WRITTEN TASK
Copy out every row below word for word, and leave out the picture lines.

MATERIAL PROVIDED
* * *

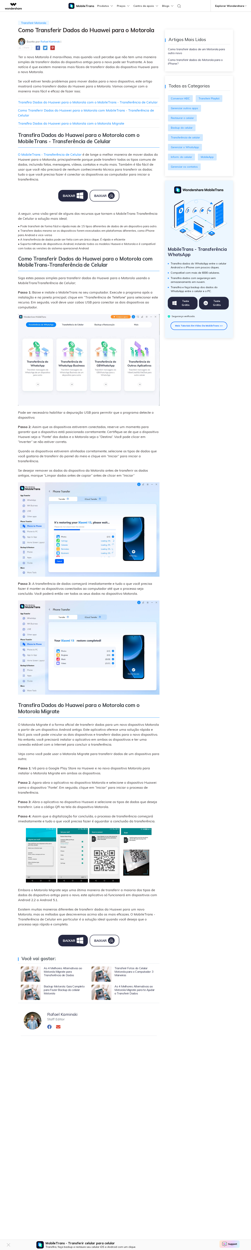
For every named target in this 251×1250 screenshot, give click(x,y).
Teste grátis (185, 303)
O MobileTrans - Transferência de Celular (50, 154)
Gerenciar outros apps (184, 108)
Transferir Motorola (33, 23)
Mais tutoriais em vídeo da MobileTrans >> (199, 325)
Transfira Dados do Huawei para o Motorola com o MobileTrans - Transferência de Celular (88, 102)
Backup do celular (182, 127)
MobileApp (207, 157)
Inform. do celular (181, 157)
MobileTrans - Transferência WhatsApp (197, 251)
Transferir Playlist (209, 98)
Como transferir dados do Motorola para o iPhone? (195, 62)
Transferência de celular (185, 137)
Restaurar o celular (182, 118)
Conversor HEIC (180, 98)
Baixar (69, 196)
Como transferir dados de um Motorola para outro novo (196, 51)
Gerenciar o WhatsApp (185, 147)
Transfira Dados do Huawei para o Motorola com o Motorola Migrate (71, 123)
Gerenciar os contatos (184, 166)
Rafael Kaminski (50, 41)
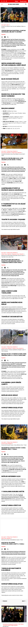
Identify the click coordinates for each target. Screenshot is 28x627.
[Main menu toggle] (2, 4)
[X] (1, 1)
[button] (25, 4)
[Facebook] (6, 1)
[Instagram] (4, 1)
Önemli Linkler (23, 1)
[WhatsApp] (2, 37)
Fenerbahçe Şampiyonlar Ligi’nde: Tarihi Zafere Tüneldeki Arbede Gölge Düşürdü (13, 622)
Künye (16, 1)
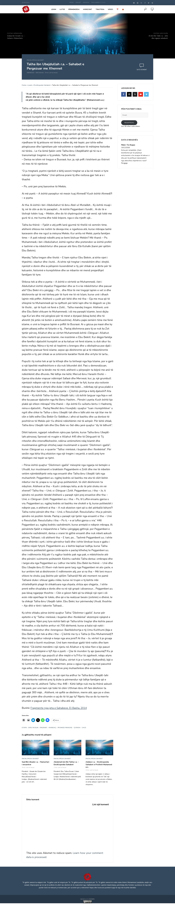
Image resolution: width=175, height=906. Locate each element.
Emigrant (43, 728)
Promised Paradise (65, 728)
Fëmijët (78, 2)
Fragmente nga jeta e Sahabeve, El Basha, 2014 (58, 708)
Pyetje (71, 2)
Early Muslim (33, 728)
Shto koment (142, 70)
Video (110, 9)
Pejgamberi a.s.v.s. (98, 2)
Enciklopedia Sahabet (35, 60)
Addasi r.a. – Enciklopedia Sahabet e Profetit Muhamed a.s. (99, 764)
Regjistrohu (129, 123)
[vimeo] (146, 94)
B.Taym (24, 728)
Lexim (53, 9)
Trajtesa (100, 9)
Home (24, 85)
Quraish (77, 728)
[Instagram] (129, 94)
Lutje (62, 9)
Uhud (84, 728)
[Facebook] (123, 94)
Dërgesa (86, 2)
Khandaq (52, 728)
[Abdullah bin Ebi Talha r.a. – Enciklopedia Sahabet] (67, 747)
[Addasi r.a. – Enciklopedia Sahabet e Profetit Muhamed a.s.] (99, 747)
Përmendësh (74, 9)
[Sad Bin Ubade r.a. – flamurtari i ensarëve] (35, 747)
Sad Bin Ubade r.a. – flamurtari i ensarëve (35, 763)
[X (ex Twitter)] (135, 94)
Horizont (87, 9)
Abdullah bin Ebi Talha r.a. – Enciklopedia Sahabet (66, 763)
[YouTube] (140, 94)
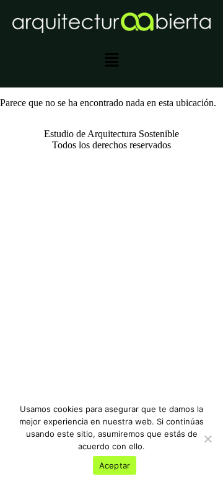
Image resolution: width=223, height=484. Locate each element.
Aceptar (115, 465)
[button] (111, 61)
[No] (207, 438)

* * *

WRITTEN RESPONSE
For every named target in this 251×1250 screenshot, give click(x,y).
Teste grátis (185, 303)
O MobileTrans - Transferência de Celular (50, 154)
Gerenciar outros apps (184, 108)
Transferir Motorola (33, 23)
Mais tutoriais em vídeo da MobileTrans >> (199, 325)
Transfira Dados do Huawei para o Motorola com o MobileTrans - Transferência de Celular (88, 102)
Backup do celular (182, 127)
MobileApp (207, 157)
Inform. do celular (181, 157)
MobileTrans - Transferência WhatsApp (197, 251)
Transferir Playlist (209, 98)
Como transferir dados do Motorola para o iPhone? (195, 62)
Transferência de celular (185, 137)
Restaurar o celular (182, 118)
Conversor HEIC (180, 98)
Baixar (69, 196)
Como transferir dados de um Motorola para outro novo (196, 51)
Gerenciar o WhatsApp (185, 147)
Transfira Dados do Huawei para o Motorola com o Motorola Migrate (71, 123)
Gerenciar os contatos (184, 166)
Rafael Kaminski (50, 41)
Identify the click coordinates for each target. Screenshot is 28x627.
[Main menu toggle] (2, 4)
[X] (1, 1)
[button] (25, 4)
[Facebook] (6, 1)
[Instagram] (4, 1)
Önemli Linkler (23, 1)
[WhatsApp] (2, 37)
Fenerbahçe Şampiyonlar Ligi’nde: Tarihi Zafere Tüneldeki Arbede Gölge Düşürdü (13, 622)
Künye (16, 1)
Image resolution: width=175, height=906. Locate each element.
Emigrant (43, 728)
Promised Paradise (65, 728)
Fëmijët (78, 2)
Fragmente nga jeta e Sahabeve, El Basha, 2014 (58, 708)
Pyetje (71, 2)
Early Muslim (33, 728)
Shto koment (142, 70)
Video (110, 9)
Pejgamberi a.s.v.s. (98, 2)
Enciklopedia Sahabet (35, 60)
Addasi r.a. – Enciklopedia Sahabet e Profetit Muhamed a.s. (99, 764)
Regjistrohu (129, 123)
[vimeo] (146, 94)
B.Taym (24, 728)
Lexim (53, 9)
Trajtesa (100, 9)
Home (24, 85)
Quraish (77, 728)
[Instagram] (129, 94)
Lutje (62, 9)
Uhud (84, 728)
[Facebook] (123, 94)
Dërgesa (86, 2)
Khandaq (52, 728)
[Abdullah bin Ebi Talha r.a. – Enciklopedia Sahabet] (67, 747)
[Addasi r.a. – Enciklopedia Sahabet e Profetit Muhamed a.s.] (99, 747)
Përmendësh (74, 9)
[Sad Bin Ubade r.a. – flamurtari i ensarëve] (35, 747)
Sad Bin Ubade r.a. – flamurtari i ensarëve (35, 763)
[X (ex Twitter)] (135, 94)
Horizont (87, 9)
Abdullah bin Ebi Talha r.a. – Enciklopedia Sahabet (66, 763)
[YouTube] (140, 94)
Image resolution: width=223, height=484. Locate each element.
Aceptar (115, 465)
[button] (111, 61)
[No] (207, 438)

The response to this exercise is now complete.